Here is the handy-dandy list of things I always give to someone asking me about optimisation.
We mainly use Sybase, but most of the advice will apply across the board.
SQL Server, for example, comes with a host of performance monitoring / tuning bits, but if you don't have anything like that (and maybe even if you do) then I would consider the following...
99% of problems I have seen are caused by putting too many tables in a join. The fix for this is to do half the join (with some of the tables) and cache the results in a temporary table. Then do the rest of the query joining on that temporary table.
Query Optimisation Checklist
- Run UPDATE STATISTICS on the underlying tables
- Many systems run this as a scheduled weekly job
- Delete records from underlying tables (possibly archive the deleted records)

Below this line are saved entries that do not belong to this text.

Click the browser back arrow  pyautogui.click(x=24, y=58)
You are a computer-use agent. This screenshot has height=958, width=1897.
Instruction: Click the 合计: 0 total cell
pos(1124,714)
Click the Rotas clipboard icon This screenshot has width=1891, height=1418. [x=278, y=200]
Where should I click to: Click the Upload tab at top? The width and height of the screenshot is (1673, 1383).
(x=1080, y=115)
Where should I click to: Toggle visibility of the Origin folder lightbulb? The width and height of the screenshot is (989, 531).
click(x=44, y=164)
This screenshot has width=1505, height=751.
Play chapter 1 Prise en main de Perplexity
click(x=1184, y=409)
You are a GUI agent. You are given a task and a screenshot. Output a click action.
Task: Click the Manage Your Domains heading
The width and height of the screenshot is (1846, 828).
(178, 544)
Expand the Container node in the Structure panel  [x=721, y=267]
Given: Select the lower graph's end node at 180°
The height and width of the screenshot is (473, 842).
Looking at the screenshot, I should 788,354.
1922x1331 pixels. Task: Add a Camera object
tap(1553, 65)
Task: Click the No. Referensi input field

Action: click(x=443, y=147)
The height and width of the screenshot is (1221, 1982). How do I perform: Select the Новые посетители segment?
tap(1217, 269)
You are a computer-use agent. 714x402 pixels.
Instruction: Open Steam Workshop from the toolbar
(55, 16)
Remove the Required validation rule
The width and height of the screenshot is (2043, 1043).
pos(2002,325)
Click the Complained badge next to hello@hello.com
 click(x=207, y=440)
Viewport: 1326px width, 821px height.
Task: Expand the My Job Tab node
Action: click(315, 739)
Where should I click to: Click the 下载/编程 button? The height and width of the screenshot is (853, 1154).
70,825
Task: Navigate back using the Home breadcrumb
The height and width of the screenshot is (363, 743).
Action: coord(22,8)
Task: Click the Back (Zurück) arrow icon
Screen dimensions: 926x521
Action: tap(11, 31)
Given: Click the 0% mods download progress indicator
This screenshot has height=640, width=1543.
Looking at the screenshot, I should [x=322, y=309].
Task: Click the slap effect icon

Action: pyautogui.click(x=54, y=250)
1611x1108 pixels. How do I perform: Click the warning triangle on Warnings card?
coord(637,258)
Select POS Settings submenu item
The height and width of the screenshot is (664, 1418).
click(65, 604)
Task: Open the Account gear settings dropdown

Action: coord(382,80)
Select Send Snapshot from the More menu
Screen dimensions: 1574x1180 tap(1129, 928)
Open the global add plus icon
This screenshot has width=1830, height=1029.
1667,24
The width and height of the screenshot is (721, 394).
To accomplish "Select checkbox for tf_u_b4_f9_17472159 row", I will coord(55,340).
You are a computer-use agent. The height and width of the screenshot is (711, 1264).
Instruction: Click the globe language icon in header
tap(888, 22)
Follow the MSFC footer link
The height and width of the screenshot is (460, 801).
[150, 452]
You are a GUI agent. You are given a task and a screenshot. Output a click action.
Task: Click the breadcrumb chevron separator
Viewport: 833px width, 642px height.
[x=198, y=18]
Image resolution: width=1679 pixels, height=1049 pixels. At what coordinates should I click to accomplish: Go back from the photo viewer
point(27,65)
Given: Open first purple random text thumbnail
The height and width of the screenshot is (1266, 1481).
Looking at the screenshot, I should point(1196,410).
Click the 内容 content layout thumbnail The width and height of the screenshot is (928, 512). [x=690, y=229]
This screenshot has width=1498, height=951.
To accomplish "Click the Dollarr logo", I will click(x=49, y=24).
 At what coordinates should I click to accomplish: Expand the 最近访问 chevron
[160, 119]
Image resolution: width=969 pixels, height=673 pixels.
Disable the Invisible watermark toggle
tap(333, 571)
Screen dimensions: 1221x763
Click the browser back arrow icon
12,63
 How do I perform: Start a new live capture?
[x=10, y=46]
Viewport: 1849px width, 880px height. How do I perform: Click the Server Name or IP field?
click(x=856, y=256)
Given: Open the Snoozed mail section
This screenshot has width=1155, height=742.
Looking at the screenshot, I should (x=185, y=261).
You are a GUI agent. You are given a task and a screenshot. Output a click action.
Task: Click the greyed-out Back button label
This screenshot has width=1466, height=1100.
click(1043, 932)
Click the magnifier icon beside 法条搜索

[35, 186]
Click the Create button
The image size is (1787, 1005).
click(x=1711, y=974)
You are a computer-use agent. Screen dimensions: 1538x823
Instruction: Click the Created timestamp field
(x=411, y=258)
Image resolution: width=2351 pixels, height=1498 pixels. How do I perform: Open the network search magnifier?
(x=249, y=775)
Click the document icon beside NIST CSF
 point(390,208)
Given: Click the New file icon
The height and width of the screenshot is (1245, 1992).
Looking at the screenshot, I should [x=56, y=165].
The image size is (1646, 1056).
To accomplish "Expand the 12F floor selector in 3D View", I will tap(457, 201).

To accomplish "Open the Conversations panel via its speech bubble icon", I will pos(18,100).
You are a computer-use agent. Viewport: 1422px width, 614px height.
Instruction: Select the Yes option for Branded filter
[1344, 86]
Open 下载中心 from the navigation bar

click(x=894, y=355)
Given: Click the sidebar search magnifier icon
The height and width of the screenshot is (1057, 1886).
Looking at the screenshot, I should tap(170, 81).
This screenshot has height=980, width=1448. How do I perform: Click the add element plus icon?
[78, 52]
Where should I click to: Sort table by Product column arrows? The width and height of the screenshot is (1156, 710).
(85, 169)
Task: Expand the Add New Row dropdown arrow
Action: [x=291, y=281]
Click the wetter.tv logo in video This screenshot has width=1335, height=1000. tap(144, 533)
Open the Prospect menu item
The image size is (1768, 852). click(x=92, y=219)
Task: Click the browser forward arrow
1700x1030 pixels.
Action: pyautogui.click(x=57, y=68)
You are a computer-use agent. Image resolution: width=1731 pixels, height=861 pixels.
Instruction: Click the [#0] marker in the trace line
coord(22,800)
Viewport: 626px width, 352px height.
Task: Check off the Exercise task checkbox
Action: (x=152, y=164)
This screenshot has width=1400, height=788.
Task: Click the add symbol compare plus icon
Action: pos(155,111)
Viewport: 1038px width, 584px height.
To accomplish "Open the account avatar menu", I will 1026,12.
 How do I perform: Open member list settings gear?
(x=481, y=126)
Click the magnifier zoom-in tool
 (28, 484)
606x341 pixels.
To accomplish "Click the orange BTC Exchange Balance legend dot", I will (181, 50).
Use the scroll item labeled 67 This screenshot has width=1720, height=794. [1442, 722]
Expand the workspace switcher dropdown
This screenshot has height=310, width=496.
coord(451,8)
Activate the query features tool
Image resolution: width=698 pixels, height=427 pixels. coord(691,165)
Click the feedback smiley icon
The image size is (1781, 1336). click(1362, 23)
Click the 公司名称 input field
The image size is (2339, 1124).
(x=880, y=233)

- Consider doing this automatically once a day or once a week.
- Rebuild Indexes
- Rebuild Tables (bcp data out/in)
- Dump / Reload the database (drastic, but might fix corruption)
- Build new, more appropriate index
- Run DBCC to see if there is possible corruption in the database
- Locks / Deadlocks
- Ensure no other processes running in database
- Are you using row or page level locking?
- Lock the tables exclusively before starting the query
- Check that all processes are accessing tables in the same order
- Are indices being used appropriately?
- Joins will only use index if both expressions are exactly the same data type
- Index will only be used if the first field(s) on the index are matched in the query
- Are clustered indices used where appropriate?
- range data
- WHERE field between value1 and value2
- Small Joins are Nice Joins
- By default the optimiser will only consider the tables 4 at a time.
- This means that in joins with more than 4 tables, it has a good chance of choosing a non-optimal query plan
- Break up the Join
- Can you break up the join?
- Pre-select foreign keys into a temporary table
- Do half the join and put results in a temporary table
- Are you using the right kind of temporary table?
#temp
tables may perform much better than @table
variables with large volumes (thousands of rows).
- Maintain Summary Tables
- Build with triggers on the underlying tables
- Build daily / hourly / etc.
- Build ad-hoc
- Build incrementally or teardown / rebuild
- See what the query plan is with SET SHOWPLAN ON
- See what’s actually happenning with SET STATS IO ON
- Force an index using the pragma: (index: myindex)
- Force the table order using SET FORCEPLAN ON
- Parameter Sniffing:
- Break Stored Procedure into 2
- call proc2 from proc1
- allows optimiser to choose index in proc2 if @parameter has been changed by proc1
- Can you improve your hardware?
- What time are you running? Is there a quieter time?
- Is Replication Server (or other non-stop process) running? Can you suspend it? Run it eg. hourly?